The working-class people of Limerick live by a patriarchal code that disparages kindness, affection, and love only. Frank believes that he would be able to openly express his feelings in America, revealing his romanticized notions of the place.
“Doom. That’s the favorite word of every priest in Limerick.”
In Limerick, the most common method of keeping people in line is to hold the threat of eternal damnation over their heads. Frank learns the lesson at a young age but seems instinctively able to recognize the flaw in the rationale that the only way to keep people on the straight path is to scare them.
“Lent. Lent, my arse. What are we to give up when we have Lent all year long?”
Spoken by Angela, this quote illustrates her growing discontent with her own religion. Inherent in the remark is bitterness at her impoverished circumstances, and this fuels her cynicism.
“You’ll want to see her, of course. You’ll want to see what you people have done to her with your damn tuberculosis. Race of ghouls.”
Mr. Harrington hurls this overtly prejudiced statement at Frank when his wife dies. This is Frank’s first true run-in with English prejudice, and it has a different feel than the Irish version. Mr. Harrington is blaming an entire nationality for the spread of diseases.
“I’m sorry for their troubles but there’s no other way for me to save the money for America. I know that someday I’ll be a rich Yank and send home hundreds of dollars and my family will never have to worry about threatening letters again.”
Frank learns how to justify the means to an end. He realizes that his letters have made people turn over their hard-earned money, for which he feels guilty. However, he justifies the act in terms of his ambition to travel to America and change his fortunes for the better.
“He tells me God forgives me and I must forgive myself, that God loves me and I must love myself for only when you love God in yourself can you love all God’s creatures.”

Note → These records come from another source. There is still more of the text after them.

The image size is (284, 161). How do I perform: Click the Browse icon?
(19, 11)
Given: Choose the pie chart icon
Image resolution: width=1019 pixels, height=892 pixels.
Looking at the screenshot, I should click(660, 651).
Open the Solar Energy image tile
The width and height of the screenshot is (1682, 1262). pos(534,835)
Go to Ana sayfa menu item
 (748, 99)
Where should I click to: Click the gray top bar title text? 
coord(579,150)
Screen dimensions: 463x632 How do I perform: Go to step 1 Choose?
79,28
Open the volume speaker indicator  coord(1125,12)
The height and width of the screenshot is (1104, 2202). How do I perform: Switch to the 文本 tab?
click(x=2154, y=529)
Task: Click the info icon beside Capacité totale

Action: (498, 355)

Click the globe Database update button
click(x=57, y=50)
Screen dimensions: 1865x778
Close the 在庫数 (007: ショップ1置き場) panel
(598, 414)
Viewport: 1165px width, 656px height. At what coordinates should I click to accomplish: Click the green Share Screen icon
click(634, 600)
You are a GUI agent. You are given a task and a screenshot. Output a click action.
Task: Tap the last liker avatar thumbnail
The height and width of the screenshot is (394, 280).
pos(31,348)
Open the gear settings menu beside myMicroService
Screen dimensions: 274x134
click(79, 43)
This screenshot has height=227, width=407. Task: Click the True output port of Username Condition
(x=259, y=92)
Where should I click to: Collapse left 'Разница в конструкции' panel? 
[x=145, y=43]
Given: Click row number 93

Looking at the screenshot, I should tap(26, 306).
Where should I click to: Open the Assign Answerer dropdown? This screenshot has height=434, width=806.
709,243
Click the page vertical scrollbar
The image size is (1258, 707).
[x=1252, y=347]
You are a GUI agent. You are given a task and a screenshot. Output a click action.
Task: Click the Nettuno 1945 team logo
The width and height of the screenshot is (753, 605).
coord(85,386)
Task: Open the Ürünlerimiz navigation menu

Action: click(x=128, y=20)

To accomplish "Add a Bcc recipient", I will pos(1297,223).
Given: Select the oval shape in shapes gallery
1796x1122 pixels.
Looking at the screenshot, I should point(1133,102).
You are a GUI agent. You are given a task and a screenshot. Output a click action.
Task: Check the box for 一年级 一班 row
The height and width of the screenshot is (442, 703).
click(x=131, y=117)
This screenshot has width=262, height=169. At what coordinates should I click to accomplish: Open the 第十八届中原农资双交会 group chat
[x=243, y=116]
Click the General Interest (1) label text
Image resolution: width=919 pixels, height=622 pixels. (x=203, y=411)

The Franciscan priest, Father Gregory, offers these comments to a distraught and confused Frank as he confesses his sins. It is the antithesis of almost all the religious teachings Frank has received, demonstrating a much kinder approach to the same religion.
“A mother’s love is a blessing,
No matter where you roam.
Keep her while you have her,
You’ll miss her when she’s gone.”
These are song lyrics offered up to Frank the night before he departs for America. By including these lines in the book, Frank acknowledges Angela’s love for him and indicates that much of the animosity he previously directed at her has transformed into compassion and empathy.
“You live in Los Angeles with sun and palm trees day in day out and you ask God if there’s any chance He could give you one soft rainy Limerick day.”
A priest onboard the ship to America tells Frank this. The point is that as great as your ideal of a place may be, you’ll always long for something that it doesn’t have.